On the matter of whether other relevant records exist, I note that Mr Kiely outlined the details of the searches undertaken by the Hospital to locate all relevant records and while I do not propose to repeat those details here, they are relevant for the purposes of this decision. It is important to note that the Commissioner is primarily concerned with ensuring public access to extant records in accordance with the provisions of the FOI Act. The FOI Act does not provide for an assessment of administrative practices in respect of record keeping by a public body; rather it provides for an assessment of the details of the steps taken by that public body to identify all relevant records.
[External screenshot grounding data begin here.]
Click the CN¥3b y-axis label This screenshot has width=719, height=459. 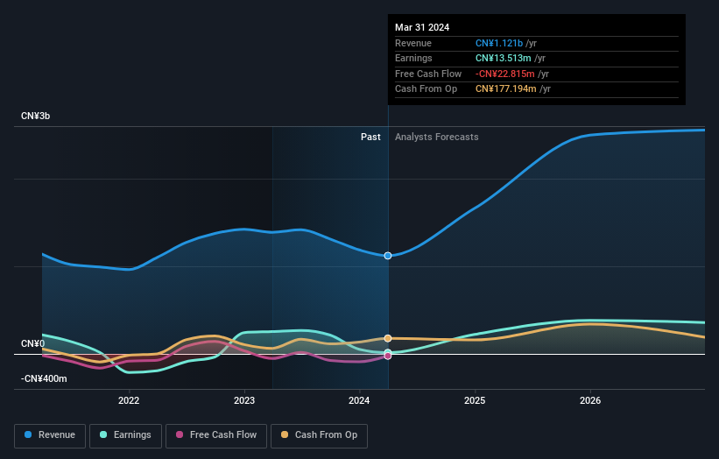click(36, 117)
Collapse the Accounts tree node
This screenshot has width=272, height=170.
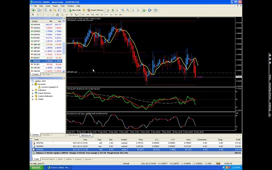(33, 84)
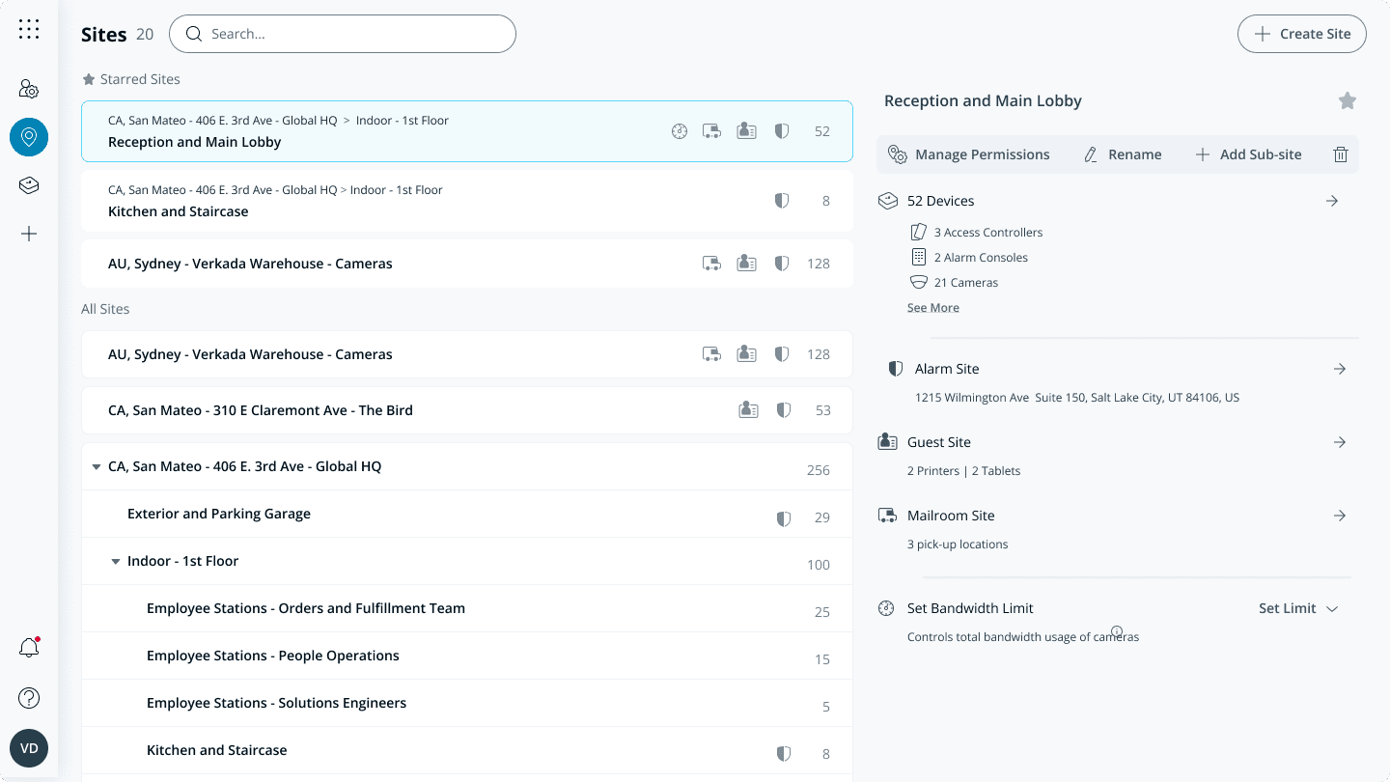The height and width of the screenshot is (782, 1390).
Task: Open notifications bell icon
Action: tap(29, 648)
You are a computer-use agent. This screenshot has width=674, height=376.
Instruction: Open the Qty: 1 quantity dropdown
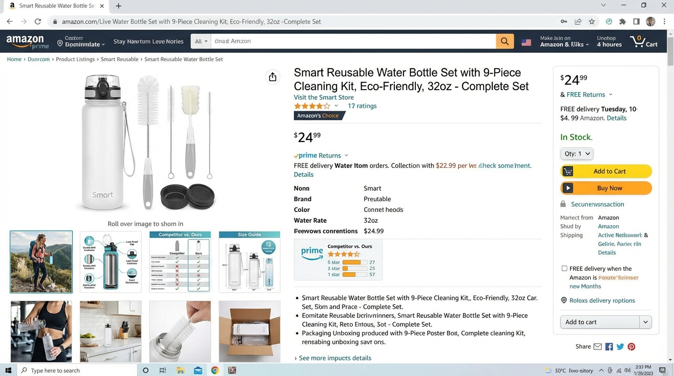click(576, 153)
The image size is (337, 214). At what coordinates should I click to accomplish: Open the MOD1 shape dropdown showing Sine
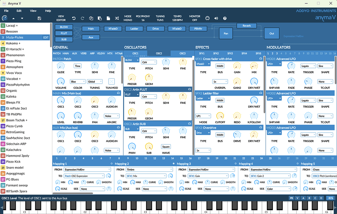(x=324, y=66)
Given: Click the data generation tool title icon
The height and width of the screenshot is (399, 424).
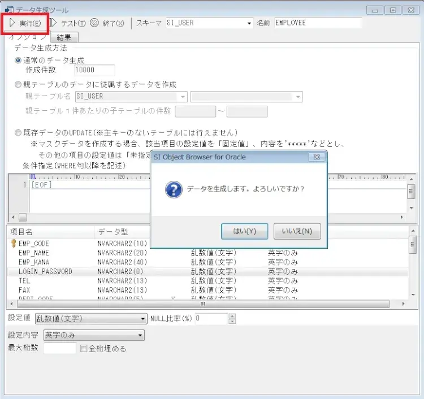Looking at the screenshot, I should point(9,10).
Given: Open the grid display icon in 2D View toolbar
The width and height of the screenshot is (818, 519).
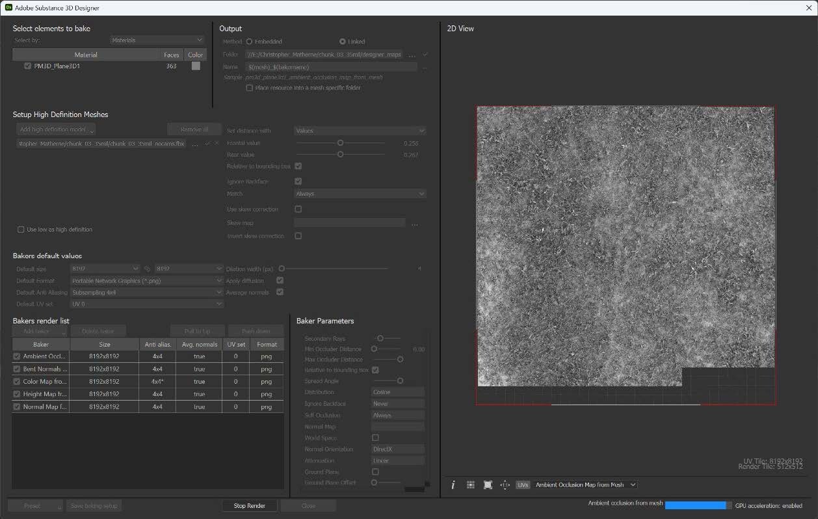Looking at the screenshot, I should point(471,485).
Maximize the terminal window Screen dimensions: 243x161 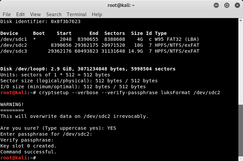[x=227, y=5]
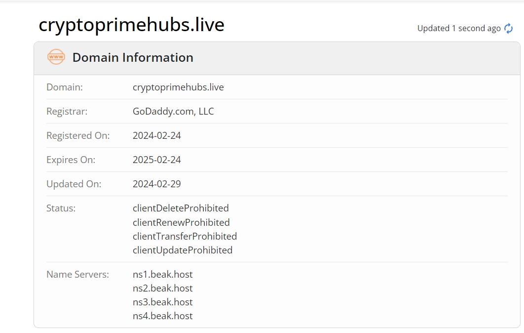Viewport: 524px width, 333px height.
Task: Click the Registrar field label
Action: 67,112
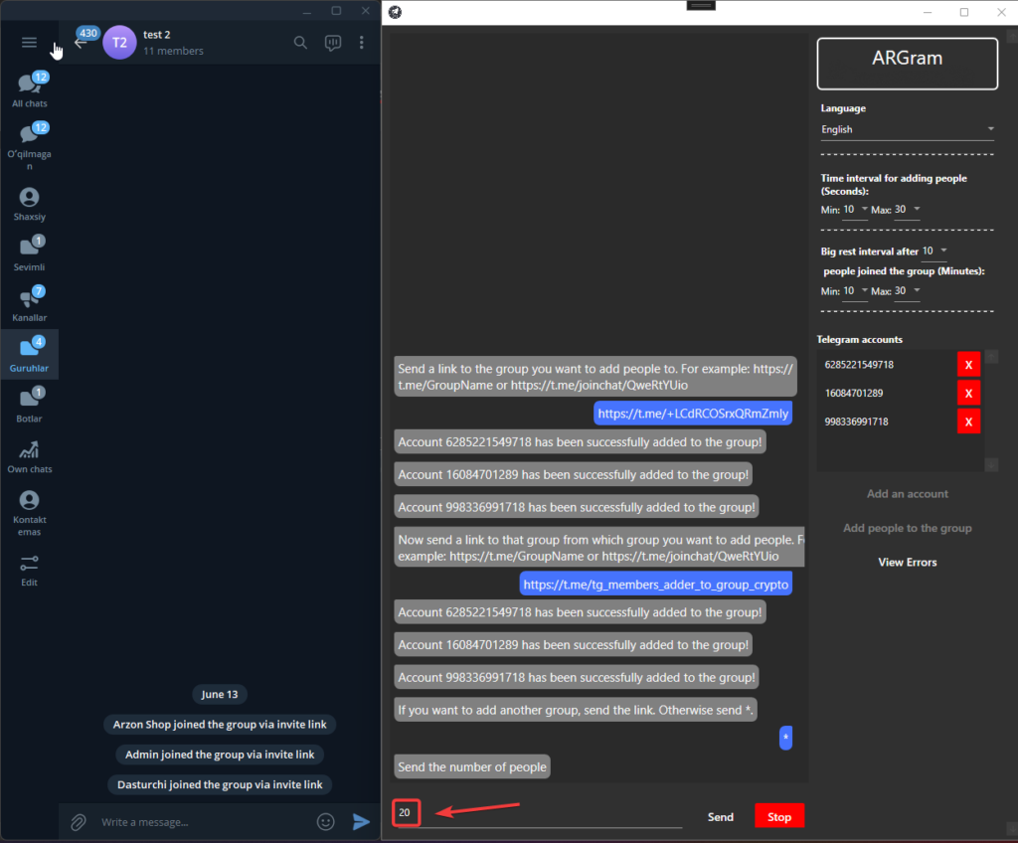
Task: Open the Big rest interval people-count dropdown
Action: [x=934, y=251]
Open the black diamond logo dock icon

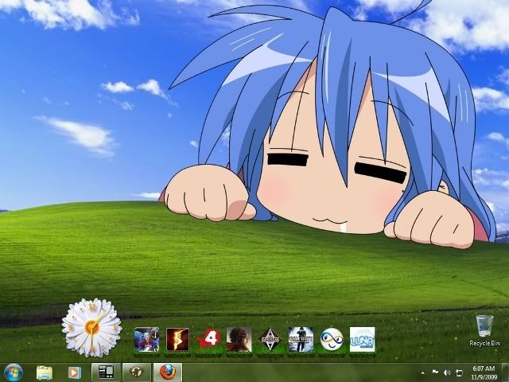(x=270, y=339)
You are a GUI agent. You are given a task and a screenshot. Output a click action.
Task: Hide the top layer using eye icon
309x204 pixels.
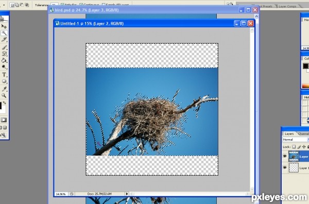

As I have outlined above, Ms B has suggested that her statement that Mr C had written to the applicant's GP in reference to appointments offered and those not attended may have been prompted by Mr C's letter dated 27 August 2010. Having regard to the contents of that letter, Ms B's suggestion appears to be reasonable. In any event, the scope of this review is confined to considering whether the Hospital has carried out all reasonable steps to locate all relevant records coming within the scope of the applicant's request. Given the details provided to this Office by the Hospital of the nature of the searches undertaken to locate relevant records, I am satisfied that it has done so and I find that section 10(1)(a) of the FOI Act applies.

Decision

Having carried out a review under section 34(2) of the Freedom of Information Act 1997, as amended, I hereby affirm the decision of the Hospital in this case.

Right of Appeal

A party to a review, or any other person affected by the decision of the Information Commissioner following a review, may appeal to the High Court on a point of law arising from the decision. Any such appeal must be initiated not later than eight weeks from the date on which notice of the decision was given to the person bringing the appeal.